TO DO:
[a] Using the passage on ignition and melting below, decide whether each statement agrees with it, and back each yes or no with the deciding words quoted exactly: (i) the critical heat flux for smoldering and combustion falls as sample size grows; (ii) ignition time in Lhasa was shorter than in Hefei; (iii) a greater step height shortened the ignition delay.
[b] Print the part of the passage on ignition and melting below that lies between "3.2.2. Influencing Factors" and "for ignition [61].", inclusive, without changing a character.

The equation between the ${\mathrm{t}}_{\mathrm{ig}}$ and ‘a’ was obtained assuming ${\dot{\mathrm{q}}}_{\mathrm{ig}}^{″}={\mathrm{at}}_{\mathrm{ig}}$, and the relationship between ${\mathrm{t}}_{\mathrm{ig}}^{-0.5}$ and ${\dot{\mathrm{q}}}_{\mathrm{ig}}^{″}$ was shown as follows:

$$t_{ig}^{-1.5}=\frac{4a}{3\sqrt{\pi k\rho C_p}(T_{ig}-T_0)}$$

(8)

$$t_{ig}^{-0.5}=\frac{4{\dot{q}}_{ig}^{"}}{3\sqrt{\pi k\rho C_p}(T_{ig}-T_0)}$$

(9)

Based on the ignition time model derived by Fan [58], ignoring the absorption of solid and gas, the equation to predict ignition time was established.

$$\sqrt{{\mathrm{t}}_{\mathrm{ig}}^{\prime }}-\sqrt{{\mathrm{t}}_{\mathrm{ig}}}=\frac{{\dot{\mathrm{q}}}_{\mathrm{e}.\mathrm{pert}.\left(\mathrm{ON}\right)}^{″}}{{\dot{\mathrm{q}}}_{\mathrm{e}.\mathrm{const}.}^{″}}\sqrt{a{t}_{ig}+(1-\mathrm{a})\tau \phi }$$

(10)

3.2.2. Influencing Factors of Ignition Time

Sample Properties

When the sample size decreased, the critical heat flux of both smoldering and flame ignition rose as shown in Figure 6 [60]. The sample size was demonstrated to have a great effect on the ignition of smoldering and blazing thermoplastic materials. The critical heat flux for smoldering and combustion was demonstrated to decrease with increasing sample size. For bigger samples, this association tended to be weakened.

Two different ignition patterns of PMMA plates were observed to occur more frequently in the recirculation zone and rarely at the end of the sample where the temperature was high and the flow rate was low. The increasing of step height extended the ignition limit and shortened the ignition delay, making it more favorable for ignition [61].

Ambient Conditions

Previous experiments in Hefei and Lhasa studied the impact factors, such as altitude [85], ambient pressure [10], and oxygen concentration [62]. The decrease in pressure caused the ignition time to decrease first and then increase until the ignition could not be achieved [10]. Hefei’s ignition time was shorter than Lhasa’s ignition time [85]. Due to the interaction between gas-phase O-2 and the polymer chain, it could lead to increasing random shearing and generating functional groups, which initiated depolarization. This improved method raised the instantaneous gasification rate, resulting in a shorter ignition time [62].

3.3. Melting and Dripping

3.3.1. Mechanism Analysis of Melting and Dripping

Melting is a process in which the kinetic energy of the molecules rises as the temperature rises, resulting in the destruction of crystallization and the transition of the substance from the crystalline to the liquid phase. Simultaneously, the liquid phase mobility improves and the liquid separates from the solid and produces molten falling droplets due to gravity. In a fire, the flowing and dropping fuel results in additional flames and induces thermal danger to nearby humans and properties. Thus, this kind of combustion parameter is of vital value to be researched. XPS foam is a widely used thermal insulation material because of its light weight, high thermal performance, strong resistance to corrosion, as well as low cost. A large number of previous studies had been done on the melting and dropping behaviors of flame spread on XPS surfaces.

[Stored dataset items]

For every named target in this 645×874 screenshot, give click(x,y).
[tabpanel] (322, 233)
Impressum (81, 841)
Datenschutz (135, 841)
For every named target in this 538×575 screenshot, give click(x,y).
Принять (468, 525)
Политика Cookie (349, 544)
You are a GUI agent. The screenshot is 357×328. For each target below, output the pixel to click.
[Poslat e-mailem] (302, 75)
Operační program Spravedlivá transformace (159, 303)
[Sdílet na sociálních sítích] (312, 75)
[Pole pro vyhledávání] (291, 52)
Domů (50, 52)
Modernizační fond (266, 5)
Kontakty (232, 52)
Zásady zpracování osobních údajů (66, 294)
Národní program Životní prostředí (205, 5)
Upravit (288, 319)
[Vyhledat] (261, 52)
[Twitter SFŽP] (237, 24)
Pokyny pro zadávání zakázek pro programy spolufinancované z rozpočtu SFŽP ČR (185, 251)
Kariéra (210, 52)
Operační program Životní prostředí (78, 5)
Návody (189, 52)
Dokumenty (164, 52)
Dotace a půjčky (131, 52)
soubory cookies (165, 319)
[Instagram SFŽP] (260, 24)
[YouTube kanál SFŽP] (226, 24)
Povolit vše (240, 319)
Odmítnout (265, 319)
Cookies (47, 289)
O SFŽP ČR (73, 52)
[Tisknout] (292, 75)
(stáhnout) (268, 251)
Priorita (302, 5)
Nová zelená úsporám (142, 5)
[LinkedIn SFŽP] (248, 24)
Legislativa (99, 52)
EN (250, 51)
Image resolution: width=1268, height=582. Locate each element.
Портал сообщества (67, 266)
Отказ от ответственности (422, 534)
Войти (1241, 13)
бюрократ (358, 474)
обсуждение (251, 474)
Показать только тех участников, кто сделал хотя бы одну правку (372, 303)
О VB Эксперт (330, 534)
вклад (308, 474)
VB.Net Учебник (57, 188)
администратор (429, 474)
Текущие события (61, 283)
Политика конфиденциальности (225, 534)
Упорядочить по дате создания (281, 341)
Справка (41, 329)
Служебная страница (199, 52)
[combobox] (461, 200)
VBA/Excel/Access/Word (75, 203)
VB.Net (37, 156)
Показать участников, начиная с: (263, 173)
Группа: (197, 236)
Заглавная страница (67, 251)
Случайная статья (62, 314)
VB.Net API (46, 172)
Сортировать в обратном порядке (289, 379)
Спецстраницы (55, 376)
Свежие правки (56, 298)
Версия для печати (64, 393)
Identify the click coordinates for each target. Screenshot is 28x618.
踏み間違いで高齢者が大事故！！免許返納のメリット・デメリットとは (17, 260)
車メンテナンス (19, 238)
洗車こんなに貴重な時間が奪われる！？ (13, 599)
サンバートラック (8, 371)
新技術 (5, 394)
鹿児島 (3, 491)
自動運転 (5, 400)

TASK RESPONSES:
[a]
(i) Yes: "The critical heat flux for smoldering and combustion was demonstrated to decrease with increasing sample size."
(ii) No: "Hefei’s ignition time was shorter than Lhasa’s ignition time"
(iii) Yes: "The increasing of step height extended the ignition limit and shortened the ignition delay"

[b]
3.2.2. Influencing Factors of Ignition Time

Sample Properties

When the sample size decreased, the critical heat flux of both smoldering and flame ignition rose as shown in Figure 6 [60]. The sample size was demonstrated to have a great effect on the ignition of smoldering and blazing thermoplastic materials. The critical heat flux for smoldering and combustion was demonstrated to decrease with increasing sample size. For bigger samples, this association tended to be weakened.

Two different ignition patterns of PMMA plates were observed to occur more frequently in the recirculation zone and rarely at the end of the sample where the temperature was high and the flow rate was low. The increasing of step height extended the ignition limit and shortened the ignition delay, making it more favorable for ignition [61].